RECORDS:
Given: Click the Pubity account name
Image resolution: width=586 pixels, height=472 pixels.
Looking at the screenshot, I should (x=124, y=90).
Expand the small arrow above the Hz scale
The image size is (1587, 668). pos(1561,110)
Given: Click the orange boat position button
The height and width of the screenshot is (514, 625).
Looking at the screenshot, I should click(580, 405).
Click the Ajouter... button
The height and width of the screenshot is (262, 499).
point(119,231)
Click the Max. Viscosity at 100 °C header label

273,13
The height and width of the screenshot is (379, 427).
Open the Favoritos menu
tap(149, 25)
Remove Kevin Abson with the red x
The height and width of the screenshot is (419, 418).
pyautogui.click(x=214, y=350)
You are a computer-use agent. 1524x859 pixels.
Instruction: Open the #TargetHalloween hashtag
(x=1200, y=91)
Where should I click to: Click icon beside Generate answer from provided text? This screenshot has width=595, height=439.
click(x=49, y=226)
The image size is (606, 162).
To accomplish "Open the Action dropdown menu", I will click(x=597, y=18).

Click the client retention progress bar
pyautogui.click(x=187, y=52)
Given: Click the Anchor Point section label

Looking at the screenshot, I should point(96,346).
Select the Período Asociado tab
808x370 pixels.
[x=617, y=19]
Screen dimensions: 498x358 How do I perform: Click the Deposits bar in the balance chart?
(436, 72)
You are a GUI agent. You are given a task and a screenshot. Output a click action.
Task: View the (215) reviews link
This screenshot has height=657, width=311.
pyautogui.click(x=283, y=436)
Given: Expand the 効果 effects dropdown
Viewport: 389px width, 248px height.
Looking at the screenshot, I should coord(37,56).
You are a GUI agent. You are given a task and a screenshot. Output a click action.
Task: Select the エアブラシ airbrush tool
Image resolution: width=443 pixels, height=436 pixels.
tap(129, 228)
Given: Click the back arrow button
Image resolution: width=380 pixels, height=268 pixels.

WORK ORDER:
Based on the records above, how many lines hold the string "dropdown"? Answer with the number by itself.

TASK RESULT:
2